Due sezioni dedicate all’ ICAIC e all’OSPAAAL; uno spazio che racconta i lavori di Antonio Reboiro, accanto ad un altro imperniato sulla nuova grafica che si cimenta con il computer; le pareti di un corridoio su cui campeggiano i dieci bozzetti di Olivio per il raggiungimento degli obbiettivi della Zafra. La mostra è questo, nel suo ordine espositivo.

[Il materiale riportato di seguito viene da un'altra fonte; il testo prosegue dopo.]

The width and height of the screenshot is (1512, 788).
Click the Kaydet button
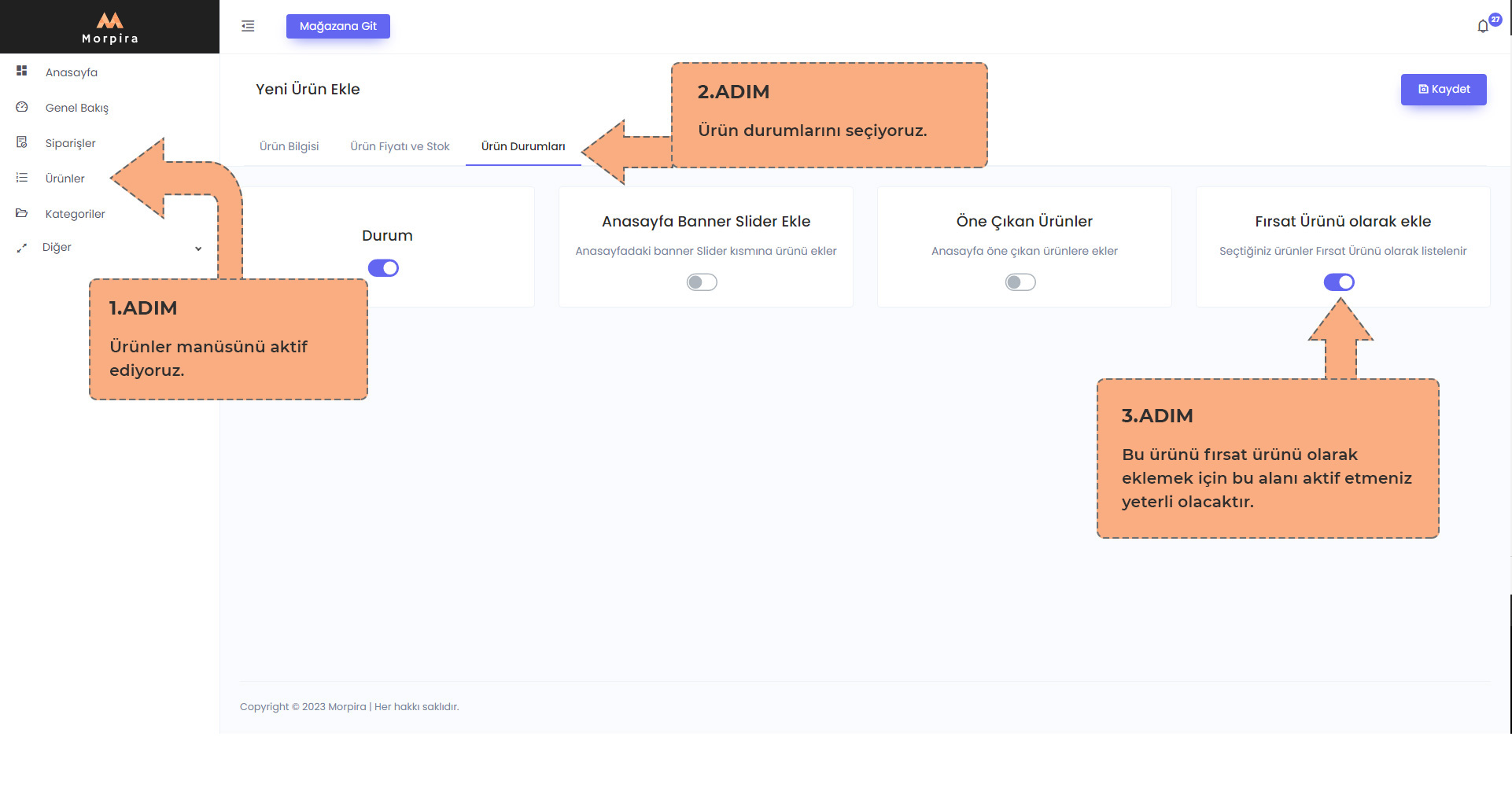tap(1444, 90)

Un ordine che si è portati a violare quasi subito, catturati dalla bellezza delle immagini, richiami, per chi li ha vissuti, ai tempi dei cortei di solidarietà con la guerra di liberazione in Vietnam e in Cambogia e con le lotte per l’indipendenza in Mozambico, di denuncia della dittatura portoghese in Angola e Cile e dell’apartheid in Sud Africa; ma anche preziosa opportunità offerta alle nuove generazioni per rimediare alle eterne carenze dei libri scolastici, usufruendo di una narrazione affidata alla potenza visiva e alla scarna cronaca di titoli e date.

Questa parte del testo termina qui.